Fondé en 1938 à Florence, le Collegamento Svizzero d’Italie ouvre un nouveau chapitre de son histoire. À sa tête désormais, Alberto Fossati, qui succède à Irène Beutler-Fauguel. Nous les avons rencontrés pour dresser un bilan et évoquer les défis à venir.
S’il est un visage qui a marqué l’histoire récente de l’association faîtière regroupant près de 60 organisations suisses en Italie, c’est bien celui d’Irène Beutler-Fauguel. Première femme à accéder à la présidence du Collegamento svizzero d’Italie en 2009, cette Lucernoise d’origine – et Toscane d’adoption – a dirigé l’organisation pendant 14 ans. D’abord entre 2009 et 2021, puis depuis 2023, remplaçant à titre intérimaire Regula Hilfiker, qui a préféré ne pas poursuivre son mandat après avoir été nommée consul honoraire de Suisse à Turin.
«C’est un travail que j’ai fait avec beaucoup d’enthousiasme. Je pense pouvoir tirer un bilan positif, notamment parce que nous avons réussi à ramener du monde aux congrès», déclare Irène Beutler-Fauguel. Les 10 et 11 mai, plus d’une centaine de personnes se sont retrouvées à Lecce pour participer à la 86e rencontre annuelle de cette association qui chapeaute clubs, cercles et autres entités suisses privées présentes sur le territoire italien.
Un travail, faut-il le préciser, entièrement bénévole. Hormis quelques modestes remboursements de frais, la présidente comme les membres du comité ne perçoivent aucune rémunération.
Parmi les faits marquants de ses années de présidence, Irène Beutler-Fauguel retient sa contribution à la création de l’Union des jeunes SuissesLien externe, première association au monde à réunir des jeunes de nationalité helvétique.
Comme partout ailleurs, le tissu associatif suisse en Italie est confronté à un défi de taille: éveiller l’intérêt des jeunes générations. Dans de nombreux cercles, les membres vieillissent, la relève tarde à venir et certaines structures doivent jeter l’éponge faute de nouvelles forces vives. C’est le cas par exemple à Sondrio, où le Cercle suisse a récemment fermé ses portes.
«Je ne sais pas si ce groupe de jeunes parviendra à perdurer, mais on peut dire avec une certaine fierté qu’on a réussi, pendant quelques années, à injecter un peu de sang neuf», souligne Irène Beutler-Fauguel.

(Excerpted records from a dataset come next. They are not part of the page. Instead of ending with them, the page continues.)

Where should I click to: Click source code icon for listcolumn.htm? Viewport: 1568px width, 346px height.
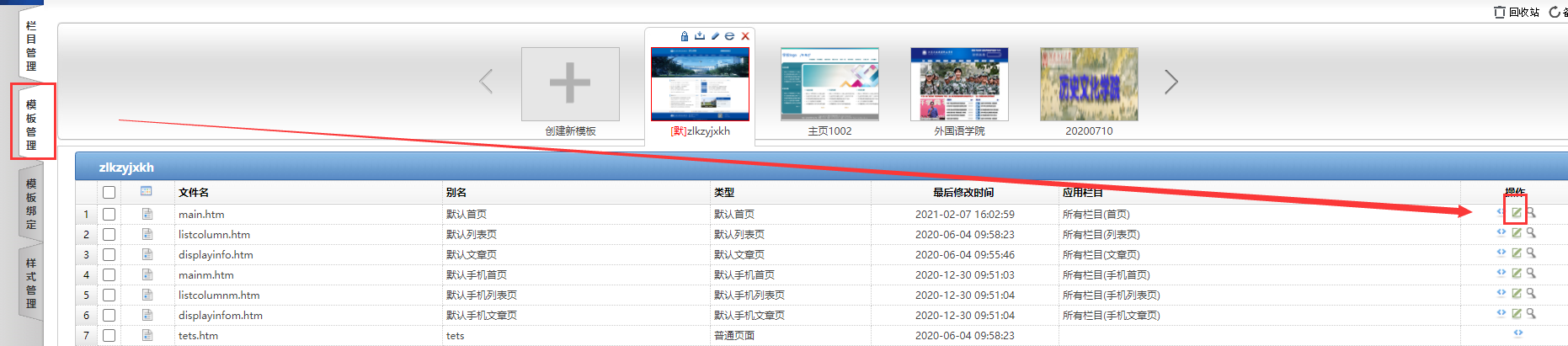(x=1501, y=232)
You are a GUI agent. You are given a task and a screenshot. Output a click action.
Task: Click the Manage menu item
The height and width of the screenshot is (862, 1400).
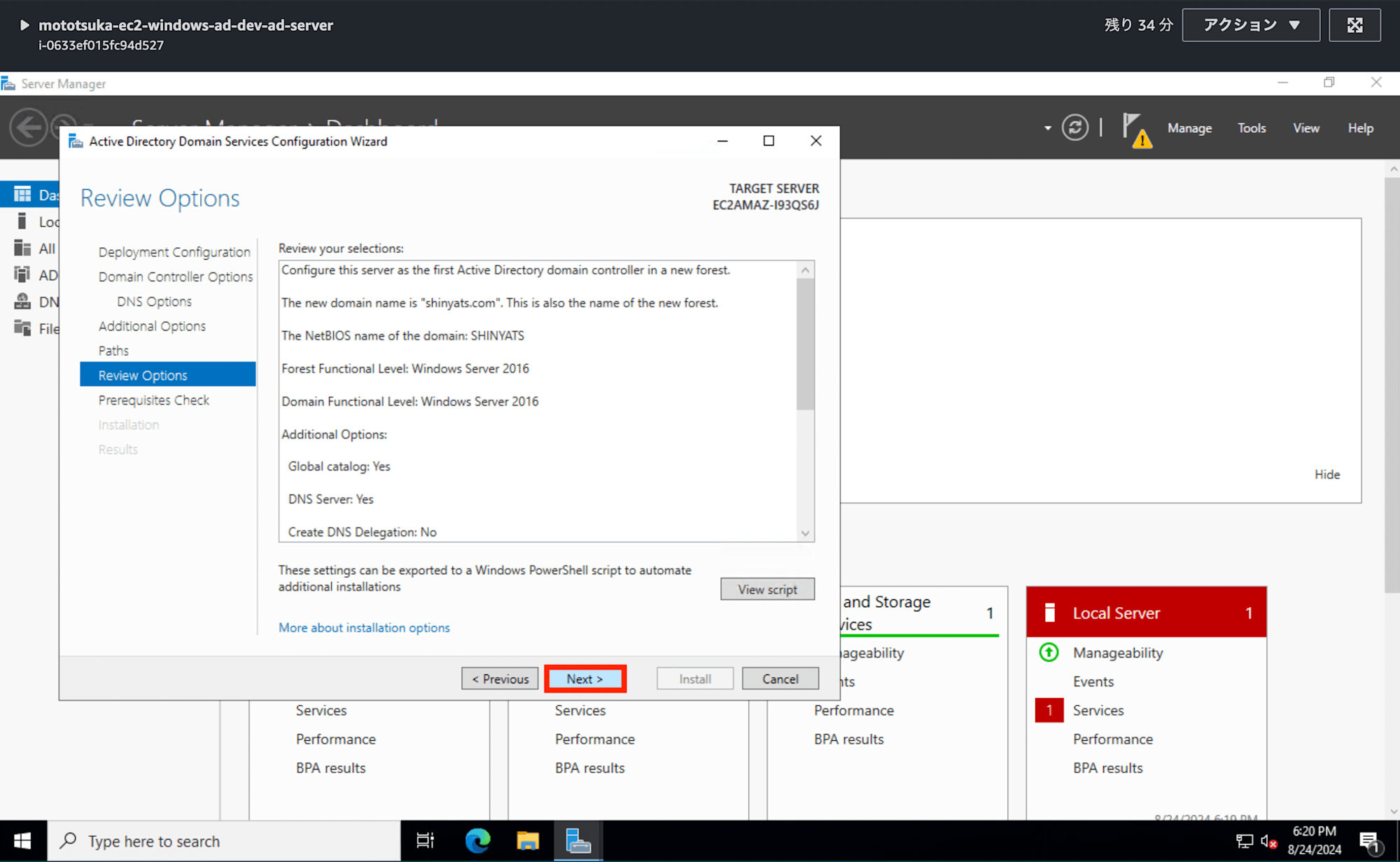1189,127
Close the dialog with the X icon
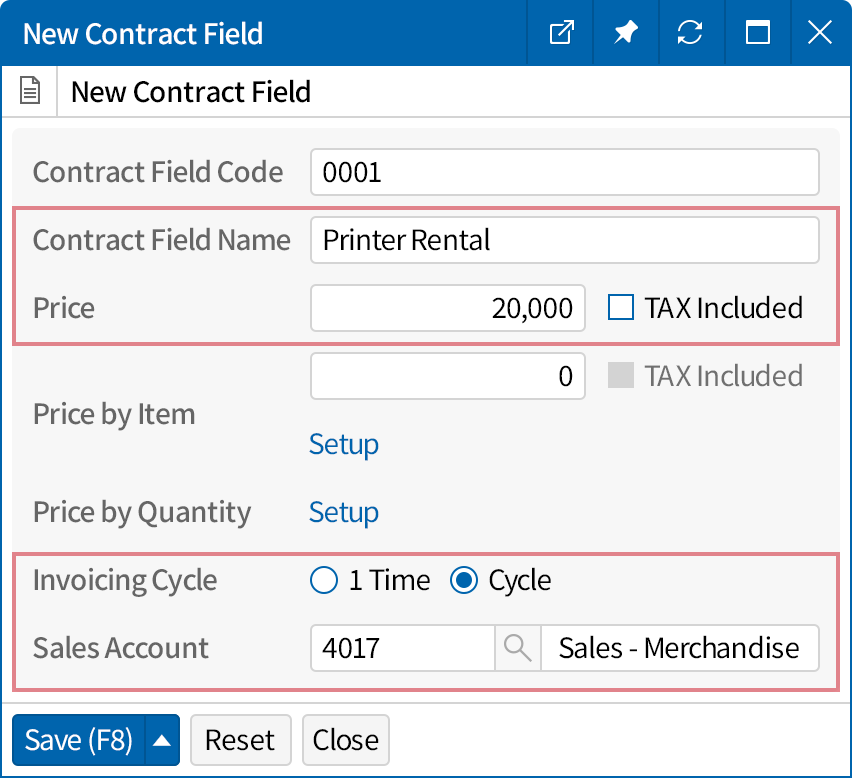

Une émigration en mutation
Installée de longue date dans la péninsule, Irène Beutler-Fauguel a pu observer l’évolution de l’émigration suisse. «Autrefois, les personnes qui s’installaient en Italie venaient surtout pour travailler. Aujourd’hui, ce sont souvent des retraités qui ont besoin de certains services, comme un médecin ou un hôpital. Le problème, c’est que ces services ne sont pas les mêmes qu’en Suisse et que ces personnes, qui parfois ne parlent pas l’italien, ne savent pas comment s’y prendre.»
Monsieur Fossati, quelles sont vos origines?
Mon grand-père est venu du Tessin en Italie, à Milan, et quand la guerre a éclaté, il est resté ici parce qu’il était tombé amoureux. Mon père a opté pour la nationalité italienne parce qu’il voulait être notaire et qu’il y était obligé. J’ai la double nationalité et j’ai fait mon service militaire en Italie. J’étais le seul carabinier suisse en Italie. Après le service militaire, j’ai commencé à travailler chez mon père, puis j’ai été engagé par une compagnie d’assurance suisse.
Comment avez-vous conservé des liens si étroits avec la Suisse?
Tout d’abord parce qu’avec ma famille, nous sommes toujours allés en vacances en Suisse et j’ai fait de même avec mes enfants. Ensuite à cause du contexte culturel à la maison. Nous recevions et recevons encore la Gazzetta Svizzera, nous assistions à des conférences organisées par les clubs. Enfin, le fait de travailler pour une entreprise suisse a certainement aidé.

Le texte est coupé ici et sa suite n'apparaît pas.